EXTRACT:
===

Blow some bubbles
Martin Rawls-Meehan, CEO and founder of the sleep technology company Reverie, shares this technique with his clients, because blowing bubbles activates a similar mechanism to taking deep, meditative breaths. “It also has the effect of redirecting your thoughts from the worrying to the more lighthearted. The act of blowing bubbles reminds us of the joy of childhood, which is a good way to de-stress,” says Meehan.
This technique is something Harley Sears, a consulting hypnotist, teaches his clients when they are looking for ways to get to sleep. All it takes is three steps. First, breathe in deeply through your nose for four seconds. Then hold your breath for seven seconds. Then exhale through your mouth for eight seconds. Repeat this process four times. Why does it work? “This exercise allows the lungs to become fully charged with air, allowing more oxygen to be circulated throughout the body, which promotes a state of relaxation,” says Sears. For maximum benefit, practice this technique twice a day.
Try sleep restriction therapy
Restrict sleep to get more sleep? It’s all about setting a sleep cycle. Sleep restriction therapy is actually a behavioral treatment for insomnia that limits your time in bed to the actual time of sleeping. Less time in bed can result in mild sleep deprivation at first, but it can also help promote an earlier sleep onset. “This earlier sleep onset should decrease the insomnia and then give the patient confidence in his ability to regain natural sleep,” says Damon Raskin, MD, who specializes in sleep medicine and is affiliated with Concierge Choice Physicians. How does it work? The patient keeps a sleep journal for one to two weeks and records the average time slept plus 30 minutes. For the next two weeks, the patient limits his time in bed to that average sleep time, using a fixed bedtime and wake time. If all goes well and the patient feels good, the schedule stays in place. If the patient feels tired during the day, he should add 15 minutes to the time in bed, with 15 minutes added each week until the patient feels well rested after a night’s sleep. “Research has shown sleep restriction therapy is an effective tool for insomnia, but again, it can take several weeks to see positive results, and during that time, it requires strict dedication to amount of time spent in bed. So you might feel sleepy when you start out, but it should lead to a more efficient sleep period,” says Dr. Raskin.

===

INFORMATION SUPPLIED:
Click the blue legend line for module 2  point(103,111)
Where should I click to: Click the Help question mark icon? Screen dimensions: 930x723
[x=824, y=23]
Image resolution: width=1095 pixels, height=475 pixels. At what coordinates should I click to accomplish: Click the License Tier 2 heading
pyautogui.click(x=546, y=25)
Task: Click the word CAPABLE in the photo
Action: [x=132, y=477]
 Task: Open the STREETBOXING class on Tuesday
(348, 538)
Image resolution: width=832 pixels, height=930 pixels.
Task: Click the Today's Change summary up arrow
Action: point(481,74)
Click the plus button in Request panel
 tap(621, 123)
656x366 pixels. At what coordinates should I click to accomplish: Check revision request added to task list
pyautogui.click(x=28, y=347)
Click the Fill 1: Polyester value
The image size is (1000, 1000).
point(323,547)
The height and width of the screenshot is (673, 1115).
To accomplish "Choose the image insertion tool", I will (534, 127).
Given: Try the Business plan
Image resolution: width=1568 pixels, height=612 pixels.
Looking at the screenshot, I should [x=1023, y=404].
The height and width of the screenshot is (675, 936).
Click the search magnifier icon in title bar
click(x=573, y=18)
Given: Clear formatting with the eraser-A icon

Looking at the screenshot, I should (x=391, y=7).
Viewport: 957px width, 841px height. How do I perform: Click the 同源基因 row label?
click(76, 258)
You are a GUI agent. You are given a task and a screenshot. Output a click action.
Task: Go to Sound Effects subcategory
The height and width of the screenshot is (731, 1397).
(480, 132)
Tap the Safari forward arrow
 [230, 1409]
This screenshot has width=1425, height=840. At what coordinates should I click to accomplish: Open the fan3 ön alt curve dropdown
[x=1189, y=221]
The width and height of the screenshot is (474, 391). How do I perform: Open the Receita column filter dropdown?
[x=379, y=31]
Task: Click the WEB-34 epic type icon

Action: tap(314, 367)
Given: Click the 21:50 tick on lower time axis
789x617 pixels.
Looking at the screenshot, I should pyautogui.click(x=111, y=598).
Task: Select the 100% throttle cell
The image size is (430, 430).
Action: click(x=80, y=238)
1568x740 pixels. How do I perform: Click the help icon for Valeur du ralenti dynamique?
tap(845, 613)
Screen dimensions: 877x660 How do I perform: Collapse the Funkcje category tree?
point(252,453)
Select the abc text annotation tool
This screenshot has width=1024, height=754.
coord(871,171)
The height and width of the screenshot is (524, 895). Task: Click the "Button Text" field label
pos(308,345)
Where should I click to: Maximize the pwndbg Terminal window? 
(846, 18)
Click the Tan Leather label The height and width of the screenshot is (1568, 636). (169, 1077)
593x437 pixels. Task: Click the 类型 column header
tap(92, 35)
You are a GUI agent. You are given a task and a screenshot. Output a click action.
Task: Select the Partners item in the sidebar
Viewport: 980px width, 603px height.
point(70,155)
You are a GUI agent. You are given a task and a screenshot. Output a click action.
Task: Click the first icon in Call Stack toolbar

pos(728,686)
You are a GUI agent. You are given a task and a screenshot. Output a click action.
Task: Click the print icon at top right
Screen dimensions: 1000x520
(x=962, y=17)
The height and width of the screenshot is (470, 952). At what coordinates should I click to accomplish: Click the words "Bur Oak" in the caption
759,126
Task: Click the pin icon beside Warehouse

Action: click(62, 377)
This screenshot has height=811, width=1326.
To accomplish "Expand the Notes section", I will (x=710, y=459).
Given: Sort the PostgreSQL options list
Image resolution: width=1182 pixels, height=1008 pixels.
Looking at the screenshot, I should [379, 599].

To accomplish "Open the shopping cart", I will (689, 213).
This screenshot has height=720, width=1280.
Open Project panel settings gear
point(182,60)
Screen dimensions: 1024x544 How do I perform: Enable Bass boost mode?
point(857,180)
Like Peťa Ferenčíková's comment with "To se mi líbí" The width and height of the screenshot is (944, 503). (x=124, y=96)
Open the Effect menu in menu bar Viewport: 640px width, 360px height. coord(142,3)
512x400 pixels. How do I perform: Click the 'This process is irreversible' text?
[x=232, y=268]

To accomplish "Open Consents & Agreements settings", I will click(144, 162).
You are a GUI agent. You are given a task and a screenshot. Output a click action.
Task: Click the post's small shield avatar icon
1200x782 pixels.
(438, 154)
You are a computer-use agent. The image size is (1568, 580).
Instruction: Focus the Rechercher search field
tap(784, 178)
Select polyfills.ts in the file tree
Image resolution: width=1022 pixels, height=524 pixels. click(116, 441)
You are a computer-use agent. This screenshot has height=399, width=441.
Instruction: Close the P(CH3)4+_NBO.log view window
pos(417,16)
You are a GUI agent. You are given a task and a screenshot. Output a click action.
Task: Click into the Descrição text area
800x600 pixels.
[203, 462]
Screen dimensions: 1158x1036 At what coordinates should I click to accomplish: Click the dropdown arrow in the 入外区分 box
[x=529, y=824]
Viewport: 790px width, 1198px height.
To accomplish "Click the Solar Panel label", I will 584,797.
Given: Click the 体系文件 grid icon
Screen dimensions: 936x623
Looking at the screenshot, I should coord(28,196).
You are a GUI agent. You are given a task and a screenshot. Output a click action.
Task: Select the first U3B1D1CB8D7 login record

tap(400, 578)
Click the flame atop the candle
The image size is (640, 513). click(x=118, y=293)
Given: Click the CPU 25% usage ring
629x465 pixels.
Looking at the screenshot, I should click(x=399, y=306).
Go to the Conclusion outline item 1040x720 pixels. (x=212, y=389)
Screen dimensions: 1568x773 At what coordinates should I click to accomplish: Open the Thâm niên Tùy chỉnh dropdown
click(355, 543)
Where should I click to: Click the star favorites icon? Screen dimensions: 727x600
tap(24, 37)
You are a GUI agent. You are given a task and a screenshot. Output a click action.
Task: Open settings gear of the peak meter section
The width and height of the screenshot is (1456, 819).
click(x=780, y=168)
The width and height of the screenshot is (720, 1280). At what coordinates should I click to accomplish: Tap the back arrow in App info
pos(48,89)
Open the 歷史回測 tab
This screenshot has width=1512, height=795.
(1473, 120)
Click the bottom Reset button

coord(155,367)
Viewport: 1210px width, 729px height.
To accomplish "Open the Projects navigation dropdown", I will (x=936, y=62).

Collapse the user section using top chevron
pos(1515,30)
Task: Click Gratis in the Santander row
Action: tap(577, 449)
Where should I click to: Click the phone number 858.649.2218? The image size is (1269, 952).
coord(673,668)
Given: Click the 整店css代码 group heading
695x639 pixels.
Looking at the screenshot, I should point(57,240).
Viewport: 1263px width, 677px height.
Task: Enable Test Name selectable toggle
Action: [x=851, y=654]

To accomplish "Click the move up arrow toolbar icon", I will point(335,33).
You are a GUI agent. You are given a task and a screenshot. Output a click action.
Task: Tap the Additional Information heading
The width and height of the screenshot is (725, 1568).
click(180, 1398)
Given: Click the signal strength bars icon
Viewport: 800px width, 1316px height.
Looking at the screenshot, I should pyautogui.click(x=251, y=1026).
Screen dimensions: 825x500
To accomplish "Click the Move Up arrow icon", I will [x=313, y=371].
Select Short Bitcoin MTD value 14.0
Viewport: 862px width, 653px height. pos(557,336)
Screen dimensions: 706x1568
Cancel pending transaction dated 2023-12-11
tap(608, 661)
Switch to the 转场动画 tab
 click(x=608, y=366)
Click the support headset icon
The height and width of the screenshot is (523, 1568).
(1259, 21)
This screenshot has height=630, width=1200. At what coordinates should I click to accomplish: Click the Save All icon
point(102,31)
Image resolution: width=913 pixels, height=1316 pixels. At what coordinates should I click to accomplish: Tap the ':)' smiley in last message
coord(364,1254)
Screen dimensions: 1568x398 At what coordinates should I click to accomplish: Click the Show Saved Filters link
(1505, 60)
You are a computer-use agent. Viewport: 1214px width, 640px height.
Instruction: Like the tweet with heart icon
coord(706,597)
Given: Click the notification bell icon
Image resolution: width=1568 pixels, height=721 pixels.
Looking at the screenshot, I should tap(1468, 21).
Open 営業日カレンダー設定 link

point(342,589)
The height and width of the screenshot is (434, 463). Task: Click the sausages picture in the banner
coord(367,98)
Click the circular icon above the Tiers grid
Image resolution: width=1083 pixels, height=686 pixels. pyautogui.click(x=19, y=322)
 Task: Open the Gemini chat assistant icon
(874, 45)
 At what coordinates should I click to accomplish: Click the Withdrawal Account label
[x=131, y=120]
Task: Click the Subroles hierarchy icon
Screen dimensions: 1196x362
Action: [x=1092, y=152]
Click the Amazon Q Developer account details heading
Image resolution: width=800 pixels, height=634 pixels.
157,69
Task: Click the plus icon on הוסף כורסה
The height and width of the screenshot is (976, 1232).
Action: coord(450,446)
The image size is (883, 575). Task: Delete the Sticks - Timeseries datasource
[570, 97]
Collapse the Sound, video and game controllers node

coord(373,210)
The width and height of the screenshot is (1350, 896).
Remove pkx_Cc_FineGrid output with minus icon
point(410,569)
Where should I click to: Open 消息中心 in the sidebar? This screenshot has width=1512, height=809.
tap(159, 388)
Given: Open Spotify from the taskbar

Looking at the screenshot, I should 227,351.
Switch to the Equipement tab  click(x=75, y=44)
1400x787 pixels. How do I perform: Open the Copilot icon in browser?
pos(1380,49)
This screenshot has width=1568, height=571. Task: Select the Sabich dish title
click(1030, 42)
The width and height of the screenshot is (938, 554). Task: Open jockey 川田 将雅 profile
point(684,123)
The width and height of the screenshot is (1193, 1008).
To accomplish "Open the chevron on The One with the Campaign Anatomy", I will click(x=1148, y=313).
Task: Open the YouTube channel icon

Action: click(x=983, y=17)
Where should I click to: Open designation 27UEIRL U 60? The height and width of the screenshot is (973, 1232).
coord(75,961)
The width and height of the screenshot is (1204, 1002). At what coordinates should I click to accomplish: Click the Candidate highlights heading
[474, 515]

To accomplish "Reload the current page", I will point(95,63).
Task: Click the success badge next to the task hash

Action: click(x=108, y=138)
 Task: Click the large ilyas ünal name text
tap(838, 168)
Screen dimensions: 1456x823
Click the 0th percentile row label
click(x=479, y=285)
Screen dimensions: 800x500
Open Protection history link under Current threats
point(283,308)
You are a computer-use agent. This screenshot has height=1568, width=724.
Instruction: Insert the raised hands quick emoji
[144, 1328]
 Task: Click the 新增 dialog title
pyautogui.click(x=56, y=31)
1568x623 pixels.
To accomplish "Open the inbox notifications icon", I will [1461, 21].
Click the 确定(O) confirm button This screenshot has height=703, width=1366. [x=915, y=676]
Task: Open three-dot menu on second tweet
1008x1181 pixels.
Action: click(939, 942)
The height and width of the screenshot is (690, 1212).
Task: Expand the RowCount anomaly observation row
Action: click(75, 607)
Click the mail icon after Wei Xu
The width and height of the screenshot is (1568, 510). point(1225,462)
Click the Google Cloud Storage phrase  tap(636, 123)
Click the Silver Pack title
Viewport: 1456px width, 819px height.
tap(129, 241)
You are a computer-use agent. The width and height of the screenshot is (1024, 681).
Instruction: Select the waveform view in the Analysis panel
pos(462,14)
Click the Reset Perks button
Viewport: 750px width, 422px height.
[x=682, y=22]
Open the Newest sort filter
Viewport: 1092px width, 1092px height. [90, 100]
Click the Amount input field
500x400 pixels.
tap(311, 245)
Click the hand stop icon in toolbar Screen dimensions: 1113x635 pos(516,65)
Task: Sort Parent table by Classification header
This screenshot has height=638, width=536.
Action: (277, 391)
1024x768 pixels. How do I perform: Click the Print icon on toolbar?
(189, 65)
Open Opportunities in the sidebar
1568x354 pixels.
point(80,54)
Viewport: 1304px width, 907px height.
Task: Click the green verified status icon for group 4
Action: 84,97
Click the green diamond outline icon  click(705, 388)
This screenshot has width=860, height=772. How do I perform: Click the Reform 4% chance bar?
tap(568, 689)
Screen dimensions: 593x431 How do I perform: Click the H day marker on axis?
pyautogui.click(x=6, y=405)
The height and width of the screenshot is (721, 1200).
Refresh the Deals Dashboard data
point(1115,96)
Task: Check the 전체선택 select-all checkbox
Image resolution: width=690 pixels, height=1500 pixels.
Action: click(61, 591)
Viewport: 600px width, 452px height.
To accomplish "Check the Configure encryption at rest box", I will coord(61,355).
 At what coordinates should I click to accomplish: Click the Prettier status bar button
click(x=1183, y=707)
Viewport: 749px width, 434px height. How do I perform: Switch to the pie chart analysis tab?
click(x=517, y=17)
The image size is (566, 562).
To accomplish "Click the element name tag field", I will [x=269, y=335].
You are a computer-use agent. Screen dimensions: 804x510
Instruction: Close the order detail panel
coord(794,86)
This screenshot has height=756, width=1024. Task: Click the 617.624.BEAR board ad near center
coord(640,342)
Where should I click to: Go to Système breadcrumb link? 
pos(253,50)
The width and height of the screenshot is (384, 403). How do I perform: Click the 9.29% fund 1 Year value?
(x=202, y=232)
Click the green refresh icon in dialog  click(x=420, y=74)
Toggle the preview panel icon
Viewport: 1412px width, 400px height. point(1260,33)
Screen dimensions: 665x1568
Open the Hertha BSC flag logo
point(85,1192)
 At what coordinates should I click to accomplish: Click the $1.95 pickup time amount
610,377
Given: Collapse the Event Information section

===

WHAT IS REQUIRED:
Can you write out the entire text about sleep techniques again, word for word? The records come from a different source than the text about sleep techniques.

SOLUTION TO THE PROBLEM:
Blow some bubbles
Martin Rawls-Meehan, CEO and founder of the sleep technology company Reverie, shares this technique with his clients, because blowing bubbles activates a similar mechanism to taking deep, meditative breaths. “It also has the effect of redirecting your thoughts from the worrying to the more lighthearted. The act of blowing bubbles reminds us of the joy of childhood, which is a good way to de-stress,” says Meehan.
This technique is something Harley Sears, a consulting hypnotist, teaches his clients when they are looking for ways to get to sleep. All it takes is three steps. First, breathe in deeply through your nose for four seconds. Then hold your breath for seven seconds. Then exhale through your mouth for eight seconds. Repeat this process four times. Why does it work? “This exercise allows the lungs to become fully charged with air, allowing more oxygen to be circulated throughout the body, which promotes a state of relaxation,” says Sears. For maximum benefit, practice this technique twice a day.
Try sleep restriction therapy
Restrict sleep to get more sleep? It’s all about setting a sleep cycle. Sleep restriction therapy is actually a behavioral treatment for insomnia that limits your time in bed to the actual time of sleeping. Less time in bed can result in mild sleep deprivation at first, but it can also help promote an earlier sleep onset. “This earlier sleep onset should decrease the insomnia and then give the patient confidence in his ability to regain natural sleep,” says Damon Raskin, MD, who specializes in sleep medicine and is affiliated with Concierge Choice Physicians. How does it work? The patient keeps a sleep journal for one to two weeks and records the average time slept plus 30 minutes. For the next two weeks, the patient limits his time in bed to that average sleep time, using a fixed bedtime and wake time. If all goes well and the patient feels good, the schedule stays in place. If the patient feels tired during the day, he should add 15 minutes to the time in bed, with 15 minutes added each week until the patient feels well rested after a night’s sleep. “Research has shown sleep restriction therapy is an effective tool for insomnia, but again, it can take several weeks to see positive results, and during that time, it requires strict dedication to amount of time spent in bed. So you might feel sleepy when you start out, but it should lead to a more efficient sleep period,” says Dr. Raskin.